TARQUINIA – Anche l’associazione ambientalista Fare Verde, rappresentata dal presidente regionale Silvano Olmi, ha firmato il manifesto d’intenti relativo al Contratto del Lago di Bolsena, del Fiume Marta e della Costa tirrenica di Tarquinia. La sottoscrizione è avvenuta martedì 11 dicembre 2018, alle ore 10, nella sala del consiglio provinciale di Viterbo, nell’ambito del convegno dal titolo: “Salvaguardare il proprio patrimonio idrico e ambientale. Non una sfida, ma un impegno del territorio”.

Il rappresentante di Fare Verde ha posto l’accento sulla necessità di intervenire sui depuratori e effettuare un controllo degli affluenti del fiume Marta. Inoltre, ha ringraziato Pietro Nocchi presidente della Provincia di Viterbo, Luciano Dottarelli del Club per l’Unesco Viterbo Tuscia e la coordinatrice Rossana Giannarini.

“Un fatto importante è che stiamo discutendo dell’inquinamento del lago e del fiume a dicembre e non in prossimità della stagione balneare  – ha dichiarato Silvano Olmi, presidente regionale di Fare Verde – occorre intervenire al più presto sui depuratori e effettuare un controllo serrato su tutti i corsi d’acqua che alimentano il fiume Marta.
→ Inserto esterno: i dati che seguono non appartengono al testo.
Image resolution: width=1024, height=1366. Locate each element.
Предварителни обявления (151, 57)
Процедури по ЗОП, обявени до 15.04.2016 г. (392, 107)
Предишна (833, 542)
Per fare questo occorrono fondi e la Regione Lazio deve intervenire con mezzi economici adeguati. Il lago di Bolsena, il fiume Marta e il mare tarquiniese sono beni di tutti – ha concluso Olmi – devono essere salvaguardati, non solo perché fanno parte dell’ambiente naturale ma anche per tutelare la salute pubblica e salvaguardare le attività economiche e balneari.”